Although cooperation has helped us survive as a group, we each individually benefit as well.  Studies show that connecting with others helps us enjoy better emotional and physical health.  The act of giving is also pleasurable, as much (if not more) than the act of receiving.  And, people who give regularly are happier than those who do not, regardless of social status.

In short, giving makes us feel good.  So good, in fact, that when we perform behaviors associated with compassion, our bodies produce oxytocin, which leads to a feeling of warmth and connection.  This chemical reaction motivates us to be even more compassionate, thus creating a self-perpetuating cycle.

Cultivating Compassion to Promote Altruism

We know that altruistic acts often rub off on others around us.  Consider many of the “random acts of kindness” that ignite a chain reaction of giving.  In addition, research has shown that compassion is a vital part of the social contract and can motivate helping behavior, even to our own detriment.

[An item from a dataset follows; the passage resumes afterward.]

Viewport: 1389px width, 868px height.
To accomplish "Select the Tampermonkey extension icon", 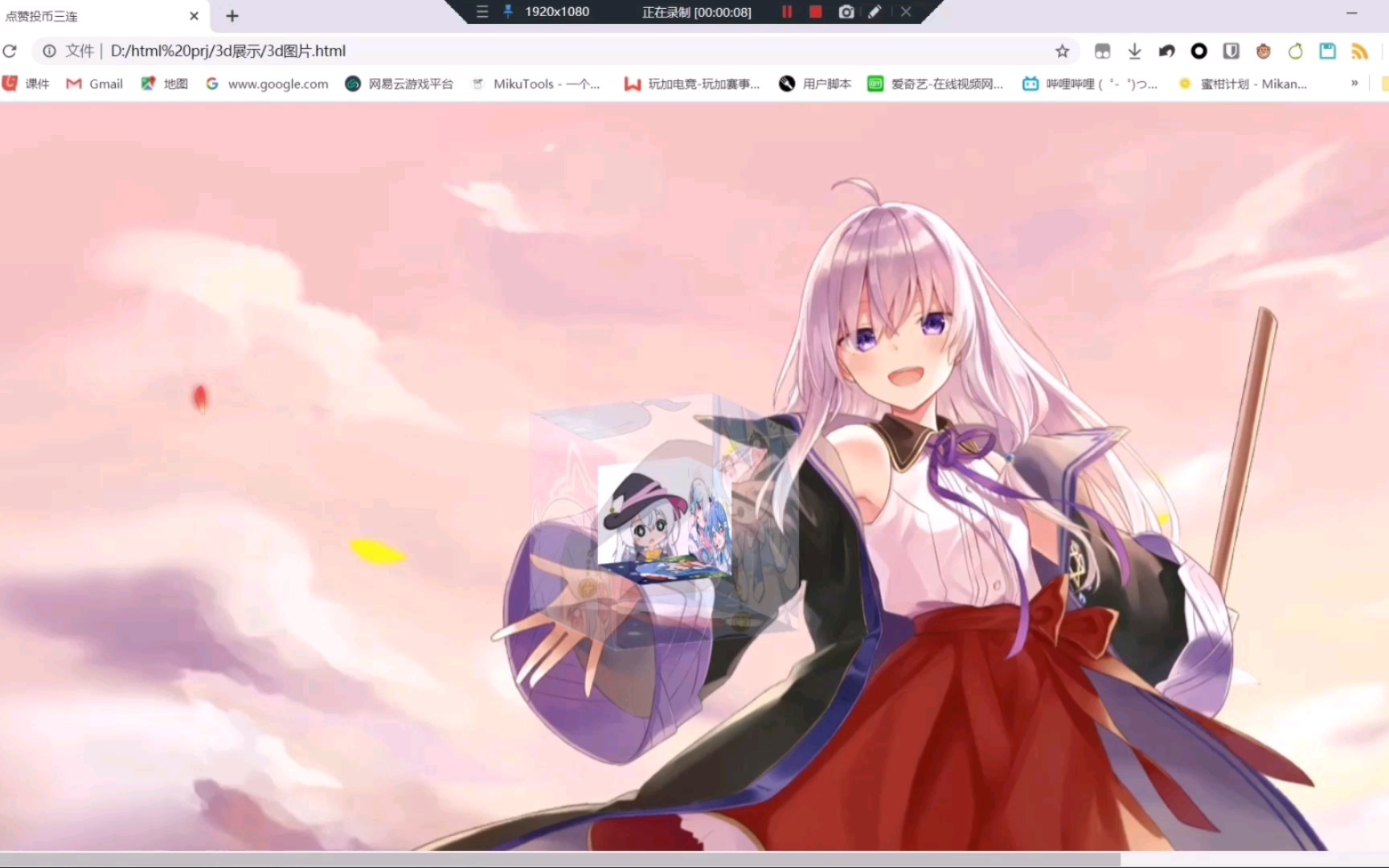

By the same token, worrying that others will see our altruistic acts as self-involved will prevent some adults from offering assistance at all.
Researchers have also found that compassion can be learned by example — not surprisingly, compassionate parents are more likely to raise altruistic children.

Four Takeaways

Given this new take on human nature and the power of compassion over self-interest, here are a few things you might consider:

  1. Instead of focusing your recruitment messages on what volunteers can get out of an experience with your organization, share stories that elicit compassion – both that vividly demonstrate the needs of those you serve and that depict altruistic volunteers in action.
  2. Rather than offering extrinsic rewards as part of recognition activities, help volunteers feel even more compassionate – recruit donors to contribute to your organization in recognition of your volunteers’ efforts.
  3. Lead by example. Find ways to cultivate compassion and altruism to volunteers and staff at the office on a regular basis. Check out the Greater Good at UC Berkeley for ideas.
  4. Finally, assume the best and be a champion of service — we’re hard-wired to help, so make the most of it by helping others get connected, make an impact, and feel good about giving.

So, to answer my question — does self-interest trump compassion?  Smile Train co-founder Brian Mullaney, quoted in a 2010 New York Times article, asserts “The most selfish thing you can do is help others.”

Perhaps compassion and self-interest are running neck-and-neck, or perhaps they are one and the same.  I’ll leave it to you to decide.